WORK ORDER: All of the records should be given back exactly and in full.

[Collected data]
+++++

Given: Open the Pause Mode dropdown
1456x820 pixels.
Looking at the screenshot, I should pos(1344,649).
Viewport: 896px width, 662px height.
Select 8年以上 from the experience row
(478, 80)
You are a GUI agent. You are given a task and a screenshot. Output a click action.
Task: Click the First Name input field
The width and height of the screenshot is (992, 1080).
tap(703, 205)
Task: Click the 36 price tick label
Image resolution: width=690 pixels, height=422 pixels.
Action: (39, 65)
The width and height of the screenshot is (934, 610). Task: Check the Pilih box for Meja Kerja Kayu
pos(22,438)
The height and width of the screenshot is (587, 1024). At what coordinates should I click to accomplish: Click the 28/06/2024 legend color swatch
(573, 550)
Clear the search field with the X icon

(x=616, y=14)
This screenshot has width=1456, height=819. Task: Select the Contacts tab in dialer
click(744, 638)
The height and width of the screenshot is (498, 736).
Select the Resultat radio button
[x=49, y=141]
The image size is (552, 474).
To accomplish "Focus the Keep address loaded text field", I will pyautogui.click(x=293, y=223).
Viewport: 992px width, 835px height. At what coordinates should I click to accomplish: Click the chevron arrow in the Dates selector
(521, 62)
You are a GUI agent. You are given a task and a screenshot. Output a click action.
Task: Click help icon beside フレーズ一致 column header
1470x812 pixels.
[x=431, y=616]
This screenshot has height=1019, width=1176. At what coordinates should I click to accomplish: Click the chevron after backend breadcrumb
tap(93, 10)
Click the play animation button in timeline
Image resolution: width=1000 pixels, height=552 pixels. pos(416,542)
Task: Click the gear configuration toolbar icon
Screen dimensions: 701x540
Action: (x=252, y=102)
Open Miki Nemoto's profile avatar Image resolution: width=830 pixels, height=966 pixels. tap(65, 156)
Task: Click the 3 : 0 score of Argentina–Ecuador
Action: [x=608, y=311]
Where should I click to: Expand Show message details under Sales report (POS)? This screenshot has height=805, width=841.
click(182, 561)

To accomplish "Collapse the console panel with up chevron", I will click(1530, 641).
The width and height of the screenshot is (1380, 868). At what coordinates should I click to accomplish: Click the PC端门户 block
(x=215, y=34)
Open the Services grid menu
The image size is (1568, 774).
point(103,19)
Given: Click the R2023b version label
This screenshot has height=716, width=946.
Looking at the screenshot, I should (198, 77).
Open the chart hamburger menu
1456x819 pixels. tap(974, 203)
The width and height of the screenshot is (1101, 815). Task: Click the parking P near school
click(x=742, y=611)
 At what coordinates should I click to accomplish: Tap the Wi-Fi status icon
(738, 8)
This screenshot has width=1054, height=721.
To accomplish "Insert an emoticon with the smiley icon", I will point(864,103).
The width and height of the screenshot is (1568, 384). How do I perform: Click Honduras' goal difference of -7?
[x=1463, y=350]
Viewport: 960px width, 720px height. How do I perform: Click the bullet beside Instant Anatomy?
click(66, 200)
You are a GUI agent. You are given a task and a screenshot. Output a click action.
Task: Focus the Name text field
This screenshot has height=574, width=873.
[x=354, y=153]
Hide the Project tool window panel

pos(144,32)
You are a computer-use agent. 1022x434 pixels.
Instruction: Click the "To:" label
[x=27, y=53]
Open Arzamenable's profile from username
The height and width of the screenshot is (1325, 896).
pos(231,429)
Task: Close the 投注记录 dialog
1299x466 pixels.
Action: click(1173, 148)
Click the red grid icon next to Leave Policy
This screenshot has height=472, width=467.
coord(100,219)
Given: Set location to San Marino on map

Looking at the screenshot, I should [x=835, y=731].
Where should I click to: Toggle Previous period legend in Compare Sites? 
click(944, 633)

+++++

SOLUTION FOR THIS TASK:
Given: Open the Pause Mode dropdown
1456x820 pixels.
Looking at the screenshot, I should pos(1344,649).
Viewport: 896px width, 662px height.
Select 8年以上 from the experience row
(478, 80)
You are a GUI agent. You are given a task and a screenshot. Output a click action.
Task: Click the First Name input field
The width and height of the screenshot is (992, 1080).
tap(703, 205)
Task: Click the 36 price tick label
Image resolution: width=690 pixels, height=422 pixels.
Action: (39, 65)
The width and height of the screenshot is (934, 610). Task: Check the Pilih box for Meja Kerja Kayu
pos(22,438)
The height and width of the screenshot is (587, 1024). At what coordinates should I click to accomplish: Click the 28/06/2024 legend color swatch
(573, 550)
Clear the search field with the X icon

(x=616, y=14)
This screenshot has width=1456, height=819. Task: Select the Contacts tab in dialer
click(744, 638)
The height and width of the screenshot is (498, 736).
Select the Resultat radio button
[x=49, y=141]
The image size is (552, 474).
To accomplish "Focus the Keep address loaded text field", I will pyautogui.click(x=293, y=223).
Viewport: 992px width, 835px height. At what coordinates should I click to accomplish: Click the chevron arrow in the Dates selector
(521, 62)
You are a GUI agent. You are given a task and a screenshot. Output a click action.
Task: Click help icon beside フレーズ一致 column header
1470x812 pixels.
[x=431, y=616]
This screenshot has height=1019, width=1176. At what coordinates should I click to accomplish: Click the chevron after backend breadcrumb
tap(93, 10)
Click the play animation button in timeline
Image resolution: width=1000 pixels, height=552 pixels. pos(416,542)
Task: Click the gear configuration toolbar icon
Screen dimensions: 701x540
Action: (x=252, y=102)
Open Miki Nemoto's profile avatar Image resolution: width=830 pixels, height=966 pixels. tap(65, 156)
Task: Click the 3 : 0 score of Argentina–Ecuador
Action: [x=608, y=311]
Where should I click to: Expand Show message details under Sales report (POS)? This screenshot has height=805, width=841.
click(182, 561)

To accomplish "Collapse the console panel with up chevron", I will click(1530, 641).
The width and height of the screenshot is (1380, 868). At what coordinates should I click to accomplish: Click the PC端门户 block
(x=215, y=34)
Open the Services grid menu
The image size is (1568, 774).
point(103,19)
Given: Click the R2023b version label
This screenshot has height=716, width=946.
Looking at the screenshot, I should (198, 77).
Open the chart hamburger menu
1456x819 pixels. tap(974, 203)
The width and height of the screenshot is (1101, 815). Task: Click the parking P near school
click(x=742, y=611)
 At what coordinates should I click to accomplish: Tap the Wi-Fi status icon
(738, 8)
This screenshot has width=1054, height=721.
To accomplish "Insert an emoticon with the smiley icon", I will point(864,103).
The width and height of the screenshot is (1568, 384). How do I perform: Click Honduras' goal difference of -7?
[x=1463, y=350]
Viewport: 960px width, 720px height. How do I perform: Click the bullet beside Instant Anatomy?
click(66, 200)
You are a GUI agent. You are given a task and a screenshot. Output a click action.
Task: Focus the Name text field
This screenshot has height=574, width=873.
[x=354, y=153]
Hide the Project tool window panel

pos(144,32)
You are a computer-use agent. 1022x434 pixels.
Instruction: Click the "To:" label
[x=27, y=53]
Open Arzamenable's profile from username
The height and width of the screenshot is (1325, 896).
pos(231,429)
Task: Close the 投注记录 dialog
1299x466 pixels.
Action: click(1173, 148)
Click the red grid icon next to Leave Policy
This screenshot has height=472, width=467.
coord(100,219)
Given: Set location to San Marino on map

Looking at the screenshot, I should [x=835, y=731].
Where should I click to: Toggle Previous period legend in Compare Sites? 
click(944, 633)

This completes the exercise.